Decide what’s important when it comes to managing your pain. Think about your answers to the following questions before you get to the appointment:

  • How long have you been in pain?
  • When did it start, and what do you think caused it?
  • What kind of effect does pain have on your life?
    • Does pain keep you from doing things that you like to do? What types of things?
    • Does pain keep you from going to work or school, or getting together with family?
    • Does it change how you act with your loved ones and/or friends?
    • When you’re in pain, what makes the pain worse? What makes it better?
    • Does it affect your sleep?
    • Does it change what you like to eat or when you eat?
    • How has this pain changed your life?
  • What would you like to have happen when your pain is treated?
    • Do you hope that all of your pain will go away?
    • Can you live with some pain?
    • Are your goals realistic?
    • Can you give up some daily activities if it means that you’ll have less pain?
    • What’s most important – doing the things that you need or want to do, or feeling less pain?
    • What types of treatments are you willing to try?
    • Are there any treatments that you’d want to stay away from?
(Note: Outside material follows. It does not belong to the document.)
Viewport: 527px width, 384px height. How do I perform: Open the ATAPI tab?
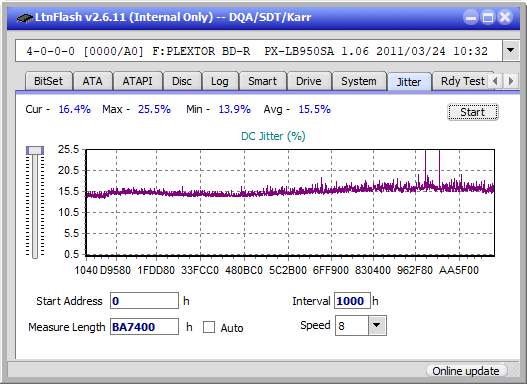click(x=137, y=81)
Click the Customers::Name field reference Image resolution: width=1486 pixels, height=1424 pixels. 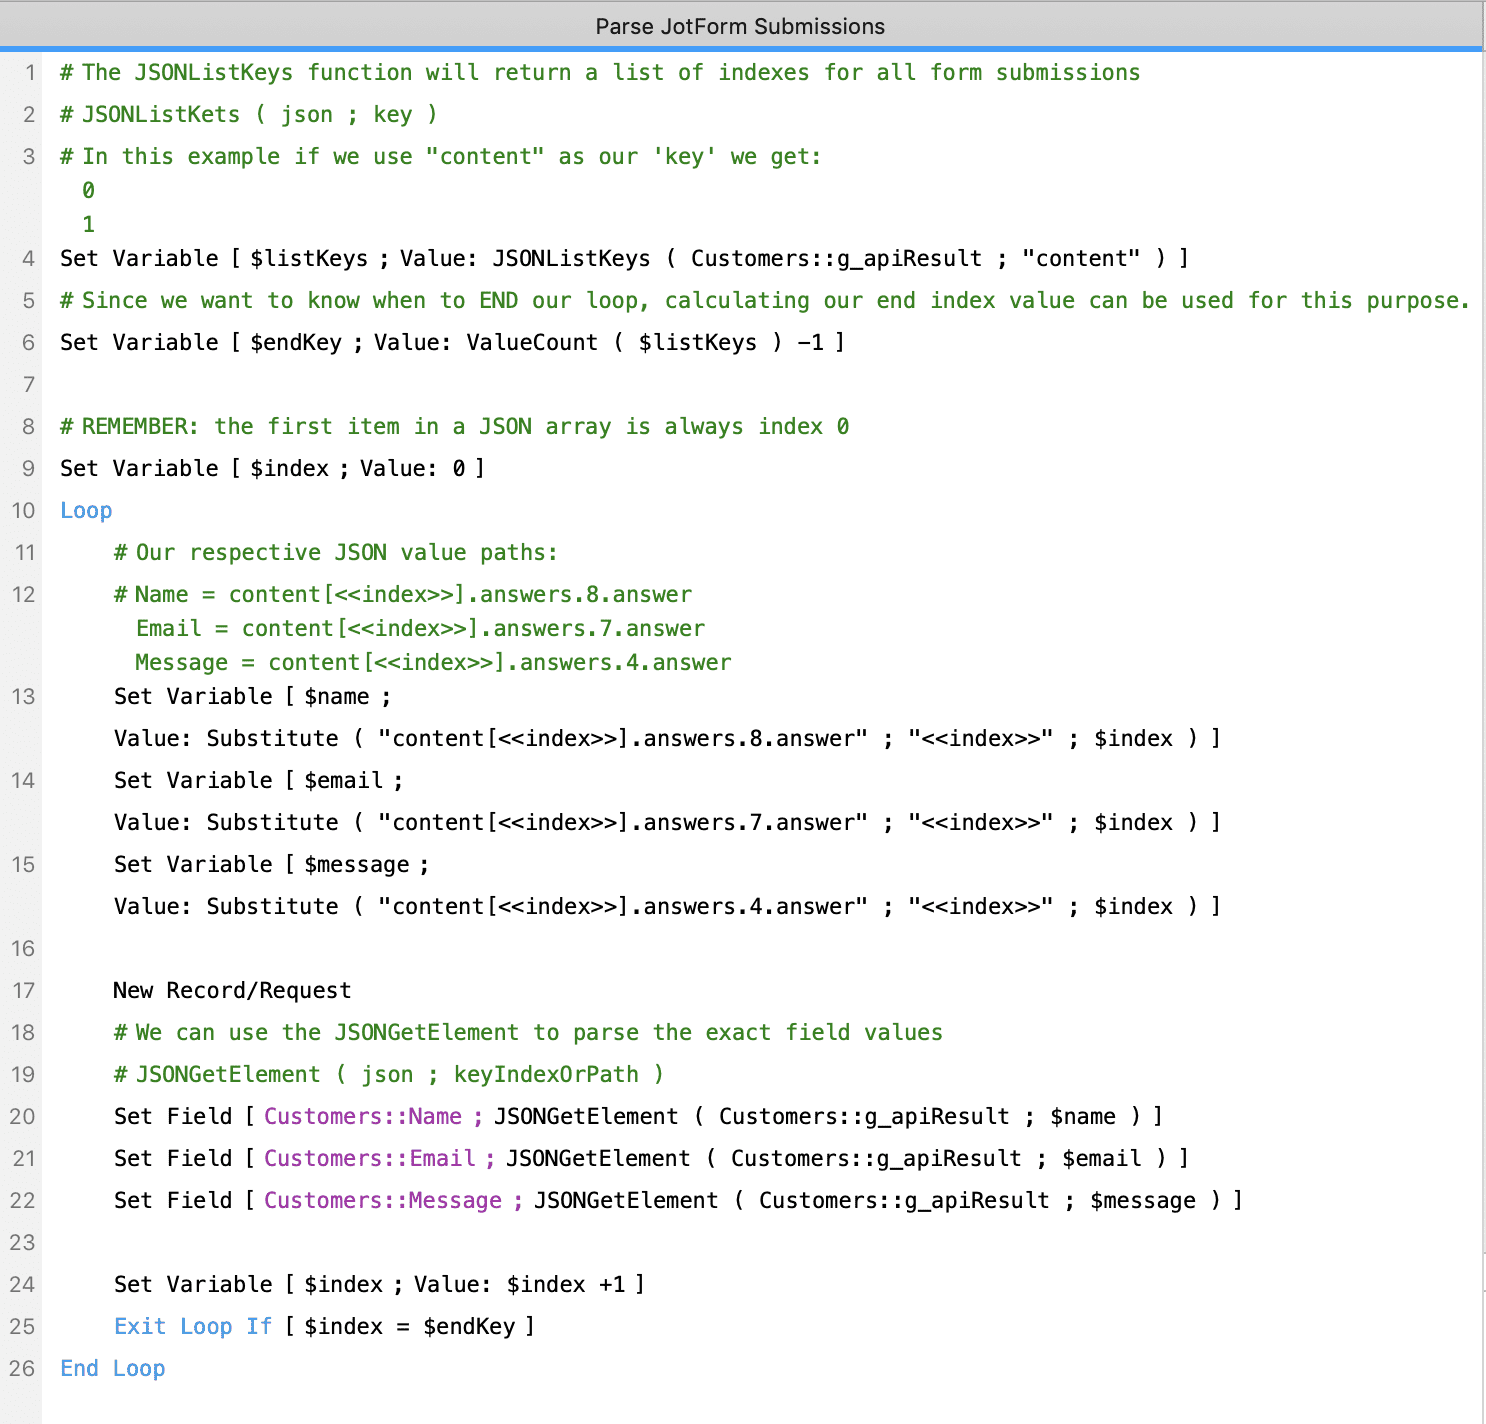point(362,1116)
Think about any other information that you can give to your health care provider, to make him or her understand how this pain feels to you.

 

  • Your health care provider may use opioid (narcotic) medications to treat your pain. These medications are controlled substances; by law, they have to be carefully handled. You and your health care provider need to trust each other for your pain to be treated with this type of medication.
    • Before any opioid medication is prescribed, your health care provider must know if you have any history of substance abuse with alcohol, tobacco, or drugs. If you don’t share this information, you could be given the wrong type of medication.
    • Be honest! If your health care provider thinks that you’re lying, or not telling the whole truth, you may not be allowed to try this type of medication to control your pain.

 

  • When taking medication, follow all of the directions that your health care provider gives to you.
    • Take your medication when you’re supposed to.
    • Don’t take more than your prescription says. You will likely NOT be able to get early refills for an opioid medication.
    • Keep your prescription pain medications safely locked up in your home.
    • NEVER share your prescription pain medications with anyone else.
    • Keep a pain diary to track your pain and pain levels throughout the day, and remember to bring this diary to each appointment.

 

  • You and your health care provider are BOTH responsible for making a pain management program work:
    • You have the right to have your pain treated.
    • Your health care provider should respond to your honesty with respect, care, and thoughtfulness.
    • Your health care provider should check your pain levels regularly, to find out if your treatment is working (or not working).
    • Your health care provider has the right to keep an eye on your use of controlled substances: This may include asking you to have random urine tests.
    • Always follow your health care provider’s instructions when taking opioid medications. Feel free to ask questions, but don’t argue about dosages or types of medications.
    • Tell your health care provider if you’re afraid that you might become addicted to any medications that are being prescribed for you. You are NOT the first person to be worried about this issue.
    • Ask your health care provider where you can get good information about your pain condition. He or she will have better sources for information than you would get from searching the Internet on your own.

Try to see the management of your pain for what it is: a team approach between you and your health care provider. And you’re the most important member of this team! Help your health care provider to help you, by being open, honest, and trustworthy. Together, you should be able to find a solution that handles your pain and still lets you enjoy life.